The proposed settlement of future cases faced sharp criticism at the time, as former users of Roundup who have not yet been diagnosed with cancer, would not have a fair opportunity to opt out of the program. Under terms of that previously proposed deal, those individuals would have lost important rights, including a requirement they wait four years to pursue any future lawsuits over the deadly cancer, and give up the ability to pursue punitive damages, which have resulted in a number of massive verdicts against Monsanto.
U.S. District Judge Vince Chhabria, who is overseeing the federal litigation, rejected that settlement plan in May, saying it would allow Bayer to treat future claimants who have not yet developed non-Hodgkins lymphoma after glyphosate exposure unfairly. The court noted non-Hodgkins lymphoma has a latency period of 10 to 15 years, but the agreement only provided a four-year window to file.

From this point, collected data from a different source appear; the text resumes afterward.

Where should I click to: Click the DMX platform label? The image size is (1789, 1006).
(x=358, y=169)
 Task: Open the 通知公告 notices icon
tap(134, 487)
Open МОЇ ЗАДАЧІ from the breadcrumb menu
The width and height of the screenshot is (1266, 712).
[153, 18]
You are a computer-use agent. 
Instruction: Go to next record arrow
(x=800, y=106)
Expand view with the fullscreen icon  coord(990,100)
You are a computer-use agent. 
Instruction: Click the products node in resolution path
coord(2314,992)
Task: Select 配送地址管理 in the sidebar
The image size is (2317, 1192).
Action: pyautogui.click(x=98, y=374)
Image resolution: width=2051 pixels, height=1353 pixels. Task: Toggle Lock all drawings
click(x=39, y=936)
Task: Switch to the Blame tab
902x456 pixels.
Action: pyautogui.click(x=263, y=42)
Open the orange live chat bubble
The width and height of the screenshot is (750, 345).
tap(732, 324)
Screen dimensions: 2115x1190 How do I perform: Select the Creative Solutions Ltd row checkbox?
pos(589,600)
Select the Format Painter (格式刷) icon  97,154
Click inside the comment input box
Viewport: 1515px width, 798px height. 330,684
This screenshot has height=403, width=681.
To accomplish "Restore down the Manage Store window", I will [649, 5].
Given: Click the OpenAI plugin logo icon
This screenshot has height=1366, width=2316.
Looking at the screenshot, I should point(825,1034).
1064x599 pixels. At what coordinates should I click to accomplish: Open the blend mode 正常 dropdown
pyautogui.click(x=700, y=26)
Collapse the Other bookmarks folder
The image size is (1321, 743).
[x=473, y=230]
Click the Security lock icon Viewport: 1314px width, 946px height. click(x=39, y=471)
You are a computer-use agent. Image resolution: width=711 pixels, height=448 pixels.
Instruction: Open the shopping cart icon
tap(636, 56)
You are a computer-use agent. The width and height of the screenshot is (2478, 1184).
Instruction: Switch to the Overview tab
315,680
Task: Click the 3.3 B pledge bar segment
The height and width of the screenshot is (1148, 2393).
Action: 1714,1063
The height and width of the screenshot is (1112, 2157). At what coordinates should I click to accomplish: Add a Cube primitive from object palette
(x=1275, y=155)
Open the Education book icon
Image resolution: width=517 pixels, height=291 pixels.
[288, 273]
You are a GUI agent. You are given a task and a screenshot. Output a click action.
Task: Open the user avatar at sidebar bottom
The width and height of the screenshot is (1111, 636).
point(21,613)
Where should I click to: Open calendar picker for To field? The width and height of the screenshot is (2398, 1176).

As new cases continue to be filed by individuals diagnosed with NHL, and thousands of lawsuits remain unsettled, Judge Chhabria issued an order last week requiring every current and future plaintiff with a case in the federal court system who has not already reached a settlement with Bayer to participate in a mediation program with Special Master Ken Feinberg, who has established a program that allows each plaintiff to obtain an offer to settle their Roundup NHL case.
Plaintiffs are not required to accepted the settlement, and Judge Chhabria is pushing forward with plans to prepare several large waves of cases for trial while the mediation program moves forward.
On Thursday, Bayer officials announced they are adding another $4.5 billion in reserves to cover the costs of the Roundup litigation and settlements that are continuing to be negotiated.
The company also announced the same day that it plans to remove the active ingredient glyphosate from Roundup weed killers sold to U.S. residential customers by 2023. The products would still be sold under the Roundup label, but would use a different active ingredient, which has not been linked to a risk of non-Hodgkins lymphoma. However, glyphosate would still be used in products sold to agricultural businesses and farmers, and in product sold in other parts of the world, Bayer officials said.
While the move may eventually limit the filing of new non-Hodgkins lymphoma lawsuits against Bayer and it’s Monsanto subsidiary for failing to warn about the risks associated with glyphosate, the companies will still face years of future litigation and thousands of additional lawsuits brought as long-time users continue to develop non-Hodgkins lymphoma after exposure to the product during the decades it has been on the market without any cancer warnings.
Bayer has noted the vast majority of Roundup cancer claims have come from U.S. residential users, and the additional set aside will raise the total cost of the litigation to more than $16 billion.